У обоих детей ожог был семьдесят-восемьдесят процентов, и в наших условиях шансов спасти их было ровно ноль. Мы начали реанимационные мероприятия. Во-первых, поставили катетеры в центральные вены, затем перевели деток на искусственную вентиляцию легких. Надо было что-то решать. Подтянулись главный врач и наша мать-покровительница, наша начмед Антонина Ивановна.
– Артем, я сейчас связываюсь с областью, главный врач – с вертолетчиками, – сразу оценив ситуацию, командным голосом сказала она. – Если есть погода, то через двадцать-сорок минут в машину и на аэродром. Это наш единственный шанс спасти детей. Если и помогут, то только в областном ожоговом центре.
Мы продолжали противошоковую терапию. Тревожно-выездной чемодан был готов всегда. Решили, что полечу я и две сестры-анестезистки – Марья Петровна и Аня.

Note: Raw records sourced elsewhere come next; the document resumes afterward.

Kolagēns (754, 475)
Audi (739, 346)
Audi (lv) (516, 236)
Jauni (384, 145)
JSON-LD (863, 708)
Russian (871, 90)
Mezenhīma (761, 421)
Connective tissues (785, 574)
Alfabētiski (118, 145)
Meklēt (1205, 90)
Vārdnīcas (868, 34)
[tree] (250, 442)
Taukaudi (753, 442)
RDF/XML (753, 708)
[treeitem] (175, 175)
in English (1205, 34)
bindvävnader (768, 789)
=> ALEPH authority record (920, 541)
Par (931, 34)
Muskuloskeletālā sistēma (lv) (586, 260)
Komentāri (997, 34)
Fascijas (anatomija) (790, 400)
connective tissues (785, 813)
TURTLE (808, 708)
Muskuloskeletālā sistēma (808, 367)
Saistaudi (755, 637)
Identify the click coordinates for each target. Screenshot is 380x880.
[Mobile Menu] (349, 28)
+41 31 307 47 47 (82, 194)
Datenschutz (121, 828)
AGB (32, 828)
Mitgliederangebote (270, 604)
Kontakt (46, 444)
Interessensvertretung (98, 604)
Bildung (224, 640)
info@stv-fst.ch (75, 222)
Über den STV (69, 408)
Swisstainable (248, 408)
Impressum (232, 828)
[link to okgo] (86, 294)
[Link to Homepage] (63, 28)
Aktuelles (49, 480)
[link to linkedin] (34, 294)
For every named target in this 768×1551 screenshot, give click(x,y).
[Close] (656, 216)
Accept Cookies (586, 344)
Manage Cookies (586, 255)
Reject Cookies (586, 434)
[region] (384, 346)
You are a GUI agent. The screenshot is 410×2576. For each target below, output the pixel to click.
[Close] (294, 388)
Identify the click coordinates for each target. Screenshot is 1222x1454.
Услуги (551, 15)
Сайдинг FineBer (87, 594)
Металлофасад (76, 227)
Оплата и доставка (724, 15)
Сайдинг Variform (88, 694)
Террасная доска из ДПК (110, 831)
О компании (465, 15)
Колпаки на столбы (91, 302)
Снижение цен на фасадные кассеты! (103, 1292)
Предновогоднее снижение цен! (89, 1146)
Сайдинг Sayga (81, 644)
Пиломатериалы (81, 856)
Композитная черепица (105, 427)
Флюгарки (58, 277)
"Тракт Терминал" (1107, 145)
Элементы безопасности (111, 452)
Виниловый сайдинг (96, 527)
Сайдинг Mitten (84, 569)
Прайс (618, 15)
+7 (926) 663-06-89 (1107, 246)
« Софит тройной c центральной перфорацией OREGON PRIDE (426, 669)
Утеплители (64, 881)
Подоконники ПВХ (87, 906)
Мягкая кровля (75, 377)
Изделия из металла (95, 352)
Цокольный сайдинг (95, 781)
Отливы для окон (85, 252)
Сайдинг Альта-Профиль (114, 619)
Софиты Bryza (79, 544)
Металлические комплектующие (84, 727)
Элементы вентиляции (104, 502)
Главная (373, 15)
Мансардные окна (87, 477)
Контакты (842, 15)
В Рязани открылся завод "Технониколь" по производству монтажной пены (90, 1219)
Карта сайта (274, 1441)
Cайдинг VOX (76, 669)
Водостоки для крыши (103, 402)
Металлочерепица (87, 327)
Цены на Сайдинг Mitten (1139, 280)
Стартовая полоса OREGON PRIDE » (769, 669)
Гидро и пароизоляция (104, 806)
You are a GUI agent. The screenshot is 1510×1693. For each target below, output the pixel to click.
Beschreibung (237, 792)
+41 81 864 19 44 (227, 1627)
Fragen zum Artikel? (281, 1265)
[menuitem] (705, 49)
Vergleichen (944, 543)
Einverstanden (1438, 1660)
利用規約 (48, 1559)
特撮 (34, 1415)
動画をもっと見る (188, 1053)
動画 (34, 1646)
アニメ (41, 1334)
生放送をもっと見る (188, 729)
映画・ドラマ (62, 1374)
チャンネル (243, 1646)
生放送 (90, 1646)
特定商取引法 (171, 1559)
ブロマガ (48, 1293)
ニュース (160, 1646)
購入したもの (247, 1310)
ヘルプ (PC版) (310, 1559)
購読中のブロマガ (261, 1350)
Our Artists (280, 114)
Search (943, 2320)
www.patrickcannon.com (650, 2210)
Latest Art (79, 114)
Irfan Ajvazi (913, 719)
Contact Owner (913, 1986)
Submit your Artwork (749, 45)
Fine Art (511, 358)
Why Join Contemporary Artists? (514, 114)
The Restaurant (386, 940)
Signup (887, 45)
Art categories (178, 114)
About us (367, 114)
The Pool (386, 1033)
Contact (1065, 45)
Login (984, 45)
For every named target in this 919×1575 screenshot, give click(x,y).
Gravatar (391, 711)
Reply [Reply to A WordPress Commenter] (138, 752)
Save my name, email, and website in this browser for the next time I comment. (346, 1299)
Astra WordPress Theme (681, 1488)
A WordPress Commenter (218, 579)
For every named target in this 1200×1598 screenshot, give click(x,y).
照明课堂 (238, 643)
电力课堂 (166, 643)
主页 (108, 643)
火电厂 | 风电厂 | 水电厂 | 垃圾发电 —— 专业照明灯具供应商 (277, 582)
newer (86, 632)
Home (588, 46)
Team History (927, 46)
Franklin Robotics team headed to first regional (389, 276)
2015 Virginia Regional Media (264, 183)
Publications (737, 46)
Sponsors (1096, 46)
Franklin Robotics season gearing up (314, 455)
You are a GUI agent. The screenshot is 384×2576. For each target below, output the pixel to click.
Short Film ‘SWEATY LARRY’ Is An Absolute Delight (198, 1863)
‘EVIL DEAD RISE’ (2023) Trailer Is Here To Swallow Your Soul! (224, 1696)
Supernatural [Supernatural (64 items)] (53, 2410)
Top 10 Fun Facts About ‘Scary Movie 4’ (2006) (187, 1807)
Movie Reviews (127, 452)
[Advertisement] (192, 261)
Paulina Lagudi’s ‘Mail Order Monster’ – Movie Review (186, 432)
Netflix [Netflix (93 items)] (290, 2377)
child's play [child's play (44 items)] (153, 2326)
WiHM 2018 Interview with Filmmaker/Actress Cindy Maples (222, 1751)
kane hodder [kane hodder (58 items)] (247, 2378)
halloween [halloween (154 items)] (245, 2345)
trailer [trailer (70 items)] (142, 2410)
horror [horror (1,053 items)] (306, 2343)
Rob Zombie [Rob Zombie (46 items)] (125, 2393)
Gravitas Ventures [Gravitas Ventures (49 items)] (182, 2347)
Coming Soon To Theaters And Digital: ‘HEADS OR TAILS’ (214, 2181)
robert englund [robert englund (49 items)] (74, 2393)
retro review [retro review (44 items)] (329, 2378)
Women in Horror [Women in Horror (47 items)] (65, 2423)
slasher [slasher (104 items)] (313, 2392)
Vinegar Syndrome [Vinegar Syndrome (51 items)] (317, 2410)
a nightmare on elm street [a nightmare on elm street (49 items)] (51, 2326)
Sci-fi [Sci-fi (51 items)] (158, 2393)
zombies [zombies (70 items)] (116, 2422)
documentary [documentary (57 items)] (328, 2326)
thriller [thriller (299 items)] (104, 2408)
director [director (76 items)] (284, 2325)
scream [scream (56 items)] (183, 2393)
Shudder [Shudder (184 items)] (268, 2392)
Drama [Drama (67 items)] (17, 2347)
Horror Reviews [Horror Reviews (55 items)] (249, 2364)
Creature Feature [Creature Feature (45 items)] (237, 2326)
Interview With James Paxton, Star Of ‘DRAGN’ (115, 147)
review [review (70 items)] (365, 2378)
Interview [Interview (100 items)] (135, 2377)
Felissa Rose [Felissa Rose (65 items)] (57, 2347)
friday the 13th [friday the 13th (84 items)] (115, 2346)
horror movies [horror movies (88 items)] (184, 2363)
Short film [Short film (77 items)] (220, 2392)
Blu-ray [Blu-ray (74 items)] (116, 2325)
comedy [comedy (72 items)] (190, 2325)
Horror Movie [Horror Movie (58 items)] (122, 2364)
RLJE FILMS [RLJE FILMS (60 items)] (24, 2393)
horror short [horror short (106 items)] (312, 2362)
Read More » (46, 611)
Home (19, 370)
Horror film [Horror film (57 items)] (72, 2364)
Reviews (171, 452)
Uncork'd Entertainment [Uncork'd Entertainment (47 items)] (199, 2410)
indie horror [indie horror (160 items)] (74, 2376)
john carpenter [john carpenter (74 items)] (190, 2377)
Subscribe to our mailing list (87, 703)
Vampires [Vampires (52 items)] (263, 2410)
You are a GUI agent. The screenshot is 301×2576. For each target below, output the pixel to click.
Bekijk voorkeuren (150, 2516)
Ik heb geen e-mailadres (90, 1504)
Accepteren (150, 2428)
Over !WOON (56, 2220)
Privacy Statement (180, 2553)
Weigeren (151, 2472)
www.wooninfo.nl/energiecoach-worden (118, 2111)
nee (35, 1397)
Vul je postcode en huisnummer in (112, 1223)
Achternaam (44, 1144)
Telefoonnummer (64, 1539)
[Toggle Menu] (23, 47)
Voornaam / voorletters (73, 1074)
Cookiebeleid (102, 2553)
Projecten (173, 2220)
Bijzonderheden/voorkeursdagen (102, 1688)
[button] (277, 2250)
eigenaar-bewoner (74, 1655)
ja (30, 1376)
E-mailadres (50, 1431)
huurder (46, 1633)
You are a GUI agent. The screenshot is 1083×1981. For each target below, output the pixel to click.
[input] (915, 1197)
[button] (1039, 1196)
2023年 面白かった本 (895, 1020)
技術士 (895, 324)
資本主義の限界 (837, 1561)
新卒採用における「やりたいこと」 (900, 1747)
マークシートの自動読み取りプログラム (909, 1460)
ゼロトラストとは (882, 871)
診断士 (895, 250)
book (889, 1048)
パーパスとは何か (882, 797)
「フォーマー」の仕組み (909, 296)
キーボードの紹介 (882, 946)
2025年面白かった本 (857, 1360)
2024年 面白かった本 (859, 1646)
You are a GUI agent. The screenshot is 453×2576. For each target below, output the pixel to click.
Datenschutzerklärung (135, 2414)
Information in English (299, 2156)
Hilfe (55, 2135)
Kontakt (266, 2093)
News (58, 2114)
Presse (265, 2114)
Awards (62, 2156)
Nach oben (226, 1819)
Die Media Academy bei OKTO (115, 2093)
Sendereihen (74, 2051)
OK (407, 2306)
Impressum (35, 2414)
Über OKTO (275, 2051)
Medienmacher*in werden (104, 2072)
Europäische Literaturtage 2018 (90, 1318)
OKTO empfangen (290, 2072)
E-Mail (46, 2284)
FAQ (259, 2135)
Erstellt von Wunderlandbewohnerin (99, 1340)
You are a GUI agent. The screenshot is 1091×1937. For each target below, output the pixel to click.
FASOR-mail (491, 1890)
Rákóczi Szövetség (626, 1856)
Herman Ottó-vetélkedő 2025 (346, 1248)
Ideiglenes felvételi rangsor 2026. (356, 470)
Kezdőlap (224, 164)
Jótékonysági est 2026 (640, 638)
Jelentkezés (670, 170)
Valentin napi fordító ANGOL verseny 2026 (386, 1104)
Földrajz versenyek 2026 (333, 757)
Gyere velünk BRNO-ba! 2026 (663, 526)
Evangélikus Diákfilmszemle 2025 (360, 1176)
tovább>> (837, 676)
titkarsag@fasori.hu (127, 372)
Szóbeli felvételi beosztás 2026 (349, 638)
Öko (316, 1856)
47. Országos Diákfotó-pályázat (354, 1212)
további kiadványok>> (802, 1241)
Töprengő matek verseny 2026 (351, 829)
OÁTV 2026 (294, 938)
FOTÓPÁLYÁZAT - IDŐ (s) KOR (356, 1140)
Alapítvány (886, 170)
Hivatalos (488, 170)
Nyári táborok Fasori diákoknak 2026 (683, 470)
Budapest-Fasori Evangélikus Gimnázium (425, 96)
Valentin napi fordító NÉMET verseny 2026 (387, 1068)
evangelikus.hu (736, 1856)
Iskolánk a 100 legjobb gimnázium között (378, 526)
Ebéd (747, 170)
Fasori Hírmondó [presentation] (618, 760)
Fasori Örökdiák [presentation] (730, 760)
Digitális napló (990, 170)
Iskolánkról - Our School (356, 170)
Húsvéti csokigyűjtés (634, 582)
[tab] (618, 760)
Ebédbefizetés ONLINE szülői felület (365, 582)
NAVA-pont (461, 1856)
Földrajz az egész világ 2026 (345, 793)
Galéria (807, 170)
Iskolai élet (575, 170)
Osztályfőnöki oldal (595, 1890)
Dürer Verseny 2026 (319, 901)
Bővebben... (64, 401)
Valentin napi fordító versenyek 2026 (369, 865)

Марья, как мы ее звали, начинала давать наркозы, когда о специальности «анестезиолог» еще и не слыхивали, была толста и похожа на кубышку. Анна была ростом с меня, мужского телосложения, суровая и неулыбчивая, при этом прекрасный профессионал.
Народ в концертном зале уже садился за праздничные столы и выпивал по первой, а мы в это время отъезжали на скорой от больницы. Наш аэродром находился в котловине между гор и представлял собой обычное поле, засеянное травой с деревянным домиком аэровокзала. Букашка «Ми-2» с неприспособленным грузовым отсеком еле вместил нас. Детей на одних носилках расположили на полу, сами сели рядом. Двое поочередно дышали мешками «Амбу» (тогда еще не было транспортных аппаратов искусственной вентиляции легких), а один держал капельницы на весу. И все это в полусогнутом, скрюченном состоянии.
Лететь было по времени два часа. Но время тянулось не как два, а как все двадцать два часа.